─── Text for analysis
At the Tail End of the Pandemic, OHSU Weathers Its Largest Workplace Outbreak
At the tail end of the pandemic, and with around 80 percent of its employees vaccinated against COVID-19, Oregon’s flagship teaching hospital would seem like an unlikely place for a workplace-based coronavirus cluster.
And yet, there it was, buried in this week’s outbreak report from the Oregon Health Authority: 17 people listed as having tested positive for the virus. Those 17 people included staff members, medical students, patients, and visitors, all linked to the hospital’s adult cardiovascular care unit, known as 11-K.
Dr. Marcel Curlin, the medical director of Occupational Health at OHSU who was a part of the team investigating the outbreak, would not confirm how many of the 17 were staff members, nor how many had been fully vaccinated, but said all those who had been vaccinated and tested positive had asymptomatic or extremely mild cases of the virus.
──────
─── Given data
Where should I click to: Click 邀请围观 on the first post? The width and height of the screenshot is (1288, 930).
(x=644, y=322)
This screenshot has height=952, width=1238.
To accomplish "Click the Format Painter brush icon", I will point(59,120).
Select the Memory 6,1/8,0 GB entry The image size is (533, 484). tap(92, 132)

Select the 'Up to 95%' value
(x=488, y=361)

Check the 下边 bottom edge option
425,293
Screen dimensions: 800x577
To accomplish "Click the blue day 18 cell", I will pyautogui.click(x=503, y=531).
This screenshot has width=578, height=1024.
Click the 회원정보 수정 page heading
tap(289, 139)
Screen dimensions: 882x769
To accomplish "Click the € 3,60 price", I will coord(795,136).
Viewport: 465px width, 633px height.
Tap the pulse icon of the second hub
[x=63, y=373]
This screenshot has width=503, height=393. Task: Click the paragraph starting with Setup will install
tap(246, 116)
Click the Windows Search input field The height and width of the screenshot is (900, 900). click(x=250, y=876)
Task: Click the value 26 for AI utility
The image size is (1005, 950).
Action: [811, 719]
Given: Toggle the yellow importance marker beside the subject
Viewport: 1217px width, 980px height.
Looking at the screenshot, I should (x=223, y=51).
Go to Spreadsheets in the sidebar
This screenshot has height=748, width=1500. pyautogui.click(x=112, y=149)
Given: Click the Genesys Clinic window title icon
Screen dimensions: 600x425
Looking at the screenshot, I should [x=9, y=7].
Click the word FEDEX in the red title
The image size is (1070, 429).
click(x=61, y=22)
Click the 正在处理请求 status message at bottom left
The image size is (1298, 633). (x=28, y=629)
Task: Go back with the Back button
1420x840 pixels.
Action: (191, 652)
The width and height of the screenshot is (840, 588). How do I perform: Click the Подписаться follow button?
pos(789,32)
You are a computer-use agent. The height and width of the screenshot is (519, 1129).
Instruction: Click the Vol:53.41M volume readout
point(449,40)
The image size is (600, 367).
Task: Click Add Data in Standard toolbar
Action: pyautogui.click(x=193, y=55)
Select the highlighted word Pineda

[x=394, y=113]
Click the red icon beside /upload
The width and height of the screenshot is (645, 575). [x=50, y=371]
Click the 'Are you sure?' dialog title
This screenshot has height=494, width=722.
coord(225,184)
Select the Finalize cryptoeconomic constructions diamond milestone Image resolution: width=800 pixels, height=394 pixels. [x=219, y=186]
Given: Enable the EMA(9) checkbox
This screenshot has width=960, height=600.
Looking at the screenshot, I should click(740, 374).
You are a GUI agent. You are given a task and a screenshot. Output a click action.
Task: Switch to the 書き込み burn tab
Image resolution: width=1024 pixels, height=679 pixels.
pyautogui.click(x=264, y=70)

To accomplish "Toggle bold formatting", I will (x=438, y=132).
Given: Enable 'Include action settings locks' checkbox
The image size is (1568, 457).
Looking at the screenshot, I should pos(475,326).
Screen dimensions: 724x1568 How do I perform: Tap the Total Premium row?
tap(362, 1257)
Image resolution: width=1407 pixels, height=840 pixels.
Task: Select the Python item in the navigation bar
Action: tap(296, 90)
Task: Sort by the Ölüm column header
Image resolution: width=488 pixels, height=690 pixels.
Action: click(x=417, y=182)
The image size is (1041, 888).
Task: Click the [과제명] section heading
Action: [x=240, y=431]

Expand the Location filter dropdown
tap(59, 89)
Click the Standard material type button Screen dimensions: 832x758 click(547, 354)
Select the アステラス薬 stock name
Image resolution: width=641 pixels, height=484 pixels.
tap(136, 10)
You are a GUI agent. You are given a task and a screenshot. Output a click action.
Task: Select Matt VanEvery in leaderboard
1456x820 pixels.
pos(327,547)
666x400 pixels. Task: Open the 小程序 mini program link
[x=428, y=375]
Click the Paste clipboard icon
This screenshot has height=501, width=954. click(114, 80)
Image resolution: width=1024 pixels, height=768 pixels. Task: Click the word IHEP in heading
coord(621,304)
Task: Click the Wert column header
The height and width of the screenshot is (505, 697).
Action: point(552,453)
──────
*Using the information*
• 1. In the article on the OHSU outbreak, what is the hospital's adult cardiovascular care unit known as?
• 2. Repeat the part of the OHSU outbreak article that opens with the words containing "At the Tail End of the Pandemic, OHSU" and closes with "workplace-based coronavirus cluster.".
• 3. Go on with the article about the OHSU outbreak from where it stops.
The data has no connection to the article on the OHSU outbreak.

*Task-by-task outputs*
• 1. 11-K

• 2.
At the Tail End of the Pandemic, OHSU Weathers Its Largest Workplace Outbreak
At the tail end of the pandemic, and with around 80 percent of its employees vaccinated against COVID-19, Oregon’s flagship teaching hospital would seem like an unlikely place for a workplace-based coronavirus cluster.

• 3.
About 80 percent of OHSU’s employees are vaccinated, most of them for months now; hospital employees were offered the Pfizer vaccine at on-campus clinics during the first waves of vaccinations back in December and January, Curlin says.
The incident, around which there are still some unanswered questions pending the completion of OHSU’s investigation, is notable as an outbreak in a hospital with strict protocols and a largely vaccinated medical population. As Curlin noted, however, the fact that those vaccinated who tested positive had such mild cases is proof that the vaccines are working as advertised, with extremely high effectiveness against serious complications, hospitalizations and death from COVID-19.
Such so-called breakthrough cases are exceedingly rare, but not impossible, given that the currently available vaccines are upwards of 90 percent effective—which isn’t the same as 100 percent. But the protection against serious complications from COVID post-vaccination is even higher, which bore out in this case. Recently, the CDC announced that it would stop investigating such breakthrough cases among vaccinated people, unless they are hospitalized or die, in order to focus resources on understanding episodes of severe disease, though some researchers have said that is missing a chance to understand more about the long-term effects of COVID-19.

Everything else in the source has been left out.